---------- Available records ----------
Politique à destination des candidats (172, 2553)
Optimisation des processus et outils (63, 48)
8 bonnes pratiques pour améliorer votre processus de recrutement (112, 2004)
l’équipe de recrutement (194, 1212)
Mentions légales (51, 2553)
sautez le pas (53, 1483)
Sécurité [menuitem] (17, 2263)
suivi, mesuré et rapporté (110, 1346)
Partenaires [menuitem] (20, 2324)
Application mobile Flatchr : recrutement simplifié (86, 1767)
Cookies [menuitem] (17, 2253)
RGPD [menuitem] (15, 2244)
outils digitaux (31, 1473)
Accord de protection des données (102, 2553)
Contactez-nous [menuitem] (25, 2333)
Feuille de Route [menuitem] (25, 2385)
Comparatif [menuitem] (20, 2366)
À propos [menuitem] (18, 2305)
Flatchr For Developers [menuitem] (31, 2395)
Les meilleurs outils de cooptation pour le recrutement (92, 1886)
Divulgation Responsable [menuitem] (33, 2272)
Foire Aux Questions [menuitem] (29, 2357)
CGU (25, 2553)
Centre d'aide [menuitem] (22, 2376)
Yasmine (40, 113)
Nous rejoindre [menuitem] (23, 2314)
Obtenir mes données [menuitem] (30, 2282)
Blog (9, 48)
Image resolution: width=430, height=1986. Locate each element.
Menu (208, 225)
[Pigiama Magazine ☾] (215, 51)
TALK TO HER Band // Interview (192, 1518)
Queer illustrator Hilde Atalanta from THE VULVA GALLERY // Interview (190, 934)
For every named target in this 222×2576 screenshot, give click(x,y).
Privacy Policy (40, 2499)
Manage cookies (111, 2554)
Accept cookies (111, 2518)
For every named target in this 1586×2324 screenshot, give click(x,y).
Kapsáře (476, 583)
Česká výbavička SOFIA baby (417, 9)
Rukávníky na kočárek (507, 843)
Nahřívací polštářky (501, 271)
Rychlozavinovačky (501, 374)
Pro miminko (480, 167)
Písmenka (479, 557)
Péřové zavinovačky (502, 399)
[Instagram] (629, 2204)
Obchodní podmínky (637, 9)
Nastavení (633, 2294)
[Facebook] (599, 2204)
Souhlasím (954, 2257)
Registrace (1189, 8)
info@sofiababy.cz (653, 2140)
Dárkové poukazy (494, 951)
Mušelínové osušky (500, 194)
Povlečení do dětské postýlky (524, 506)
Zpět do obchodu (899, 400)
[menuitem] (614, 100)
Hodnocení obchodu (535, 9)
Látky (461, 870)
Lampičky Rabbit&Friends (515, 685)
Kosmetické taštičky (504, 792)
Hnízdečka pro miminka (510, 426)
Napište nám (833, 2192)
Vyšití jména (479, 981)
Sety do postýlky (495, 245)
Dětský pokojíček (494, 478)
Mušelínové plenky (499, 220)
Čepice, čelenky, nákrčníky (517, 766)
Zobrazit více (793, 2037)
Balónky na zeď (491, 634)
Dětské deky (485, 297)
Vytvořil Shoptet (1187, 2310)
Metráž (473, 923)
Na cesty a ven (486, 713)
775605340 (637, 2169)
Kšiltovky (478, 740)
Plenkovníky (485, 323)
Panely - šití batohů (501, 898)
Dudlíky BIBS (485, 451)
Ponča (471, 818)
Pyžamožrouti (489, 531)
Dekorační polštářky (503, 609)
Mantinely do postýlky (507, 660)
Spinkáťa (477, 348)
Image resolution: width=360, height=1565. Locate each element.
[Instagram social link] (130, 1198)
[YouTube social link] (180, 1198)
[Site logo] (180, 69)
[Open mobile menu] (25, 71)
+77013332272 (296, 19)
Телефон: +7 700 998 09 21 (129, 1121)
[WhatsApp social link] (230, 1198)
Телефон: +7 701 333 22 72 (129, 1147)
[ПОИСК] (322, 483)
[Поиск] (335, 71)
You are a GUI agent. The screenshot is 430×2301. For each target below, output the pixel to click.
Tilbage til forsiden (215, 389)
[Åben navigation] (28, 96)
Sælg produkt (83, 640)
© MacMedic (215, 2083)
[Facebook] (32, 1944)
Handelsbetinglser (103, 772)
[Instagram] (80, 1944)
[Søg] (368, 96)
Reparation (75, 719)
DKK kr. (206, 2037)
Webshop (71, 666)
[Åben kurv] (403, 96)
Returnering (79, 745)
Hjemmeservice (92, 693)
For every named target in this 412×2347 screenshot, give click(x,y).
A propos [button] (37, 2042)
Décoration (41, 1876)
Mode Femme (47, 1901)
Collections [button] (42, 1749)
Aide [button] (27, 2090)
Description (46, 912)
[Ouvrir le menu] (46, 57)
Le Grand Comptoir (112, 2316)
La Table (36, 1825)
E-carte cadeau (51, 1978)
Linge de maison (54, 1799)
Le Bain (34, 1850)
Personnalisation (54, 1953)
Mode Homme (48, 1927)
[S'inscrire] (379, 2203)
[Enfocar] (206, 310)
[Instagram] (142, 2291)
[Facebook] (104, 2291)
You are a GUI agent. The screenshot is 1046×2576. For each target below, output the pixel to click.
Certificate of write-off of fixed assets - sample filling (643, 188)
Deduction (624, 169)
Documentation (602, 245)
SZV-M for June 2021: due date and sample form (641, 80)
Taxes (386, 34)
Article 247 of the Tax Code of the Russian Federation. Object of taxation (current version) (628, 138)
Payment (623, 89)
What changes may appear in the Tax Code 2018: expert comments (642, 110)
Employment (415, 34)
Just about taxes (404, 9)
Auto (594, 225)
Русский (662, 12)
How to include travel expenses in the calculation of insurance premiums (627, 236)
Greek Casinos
----------
- **How to complete this task**
All of the data above should be duplicated exactly.

- **Completed task**
Politique à destination des candidats (172, 2553)
Optimisation des processus et outils (63, 48)
8 bonnes pratiques pour améliorer votre processus de recrutement (112, 2004)
l’équipe de recrutement (194, 1212)
Mentions légales (51, 2553)
sautez le pas (53, 1483)
Sécurité [menuitem] (17, 2263)
suivi, mesuré et rapporté (110, 1346)
Partenaires [menuitem] (20, 2324)
Application mobile Flatchr : recrutement simplifié (86, 1767)
Cookies [menuitem] (17, 2253)
RGPD [menuitem] (15, 2244)
outils digitaux (31, 1473)
Accord de protection des données (102, 2553)
Contactez-nous [menuitem] (25, 2333)
Feuille de Route [menuitem] (25, 2385)
Comparatif [menuitem] (20, 2366)
À propos [menuitem] (18, 2305)
Flatchr For Developers [menuitem] (31, 2395)
Les meilleurs outils de cooptation pour le recrutement (92, 1886)
Divulgation Responsable [menuitem] (33, 2272)
Foire Aux Questions [menuitem] (29, 2357)
CGU (25, 2553)
Centre d'aide [menuitem] (22, 2376)
Yasmine (40, 113)
Nous rejoindre [menuitem] (23, 2314)
Obtenir mes données [menuitem] (30, 2282)
Blog (9, 48)
Image resolution: width=430, height=1986. Locate each element.
Menu (208, 225)
[Pigiama Magazine ☾] (215, 51)
TALK TO HER Band // Interview (192, 1518)
Queer illustrator Hilde Atalanta from THE VULVA GALLERY // Interview (190, 934)
For every named target in this 222×2576 screenshot, give click(x,y).
Privacy Policy (40, 2499)
Manage cookies (111, 2554)
Accept cookies (111, 2518)
For every named target in this 1586×2324 screenshot, give click(x,y).
Kapsáře (476, 583)
Česká výbavička SOFIA baby (417, 9)
Rukávníky na kočárek (507, 843)
Nahřívací polštářky (501, 271)
Rychlozavinovačky (501, 374)
Pro miminko (480, 167)
Písmenka (479, 557)
Péřové zavinovačky (502, 399)
[Instagram] (629, 2204)
Obchodní podmínky (637, 9)
Nastavení (633, 2294)
[Facebook] (599, 2204)
Souhlasím (954, 2257)
Registrace (1189, 8)
info@sofiababy.cz (653, 2140)
Dárkové poukazy (494, 951)
Mušelínové osušky (500, 194)
Povlečení do dětské postýlky (524, 506)
Zpět do obchodu (899, 400)
[menuitem] (614, 100)
Hodnocení obchodu (535, 9)
Látky (461, 870)
Lampičky Rabbit&Friends (515, 685)
Kosmetické taštičky (504, 792)
Hnízdečka pro miminka (510, 426)
Napište nám (833, 2192)
Vyšití jména (479, 981)
Sety do postýlky (495, 245)
Dětský pokojíček (494, 478)
Mušelínové plenky (499, 220)
Čepice, čelenky, nákrčníky (517, 766)
Zobrazit více (793, 2037)
Balónky na zeď (491, 634)
Dětské deky (485, 297)
Vytvořil Shoptet (1187, 2310)
Metráž (473, 923)
Na cesty a ven (486, 713)
775605340 (637, 2169)
Kšiltovky (478, 740)
Plenkovníky (485, 323)
Panely - šití batohů (501, 898)
Dudlíky BIBS (485, 451)
Ponča (471, 818)
Pyžamožrouti (489, 531)
Dekorační polštářky (503, 609)
Mantinely do postýlky (507, 660)
Spinkáťa (477, 348)
Image resolution: width=360, height=1565. Locate each element.
[Instagram social link] (130, 1198)
[YouTube social link] (180, 1198)
[Site logo] (180, 69)
[Open mobile menu] (25, 71)
+77013332272 (296, 19)
Телефон: +7 700 998 09 21 (129, 1121)
[WhatsApp social link] (230, 1198)
Телефон: +7 701 333 22 72 (129, 1147)
[ПОИСК] (322, 483)
[Поиск] (335, 71)
You are a GUI agent. The screenshot is 430×2301. For each target below, output the pixel to click.
Tilbage til forsiden (215, 389)
[Åben navigation] (28, 96)
Sælg produkt (83, 640)
© MacMedic (215, 2083)
[Facebook] (32, 1944)
Handelsbetinglser (103, 772)
[Instagram] (80, 1944)
[Søg] (368, 96)
Reparation (75, 719)
DKK kr. (206, 2037)
Webshop (71, 666)
[Åben kurv] (403, 96)
Returnering (79, 745)
Hjemmeservice (92, 693)
For every named target in this 412×2347 screenshot, give click(x,y).
A propos [button] (37, 2042)
Décoration (41, 1876)
Mode Femme (47, 1901)
Collections [button] (42, 1749)
Aide [button] (27, 2090)
Description (46, 912)
[Ouvrir le menu] (46, 57)
Le Grand Comptoir (112, 2316)
La Table (36, 1825)
E-carte cadeau (51, 1978)
Linge de maison (54, 1799)
Le Bain (34, 1850)
Personnalisation (54, 1953)
Mode Homme (48, 1927)
[S'inscrire] (379, 2203)
[Enfocar] (206, 310)
[Instagram] (142, 2291)
[Facebook] (104, 2291)
You are a GUI agent. The screenshot is 1046×2576. For each target below, output the pixel to click.
Certificate of write-off of fixed assets - sample filling (643, 188)
Deduction (624, 169)
Documentation (602, 245)
SZV-M for June 2021: due date and sample form (641, 80)
Taxes (386, 34)
Article 247 of the Tax Code of the Russian Federation. Object of taxation (current version) (628, 138)
Payment (623, 89)
What changes may appear in the Tax Code 2018: expert comments (642, 110)
Employment (415, 34)
Just about taxes (404, 9)
Auto (594, 225)
Русский (662, 12)
How to include travel expenses in the calculation of insurance premiums (627, 236)
Greek Casinos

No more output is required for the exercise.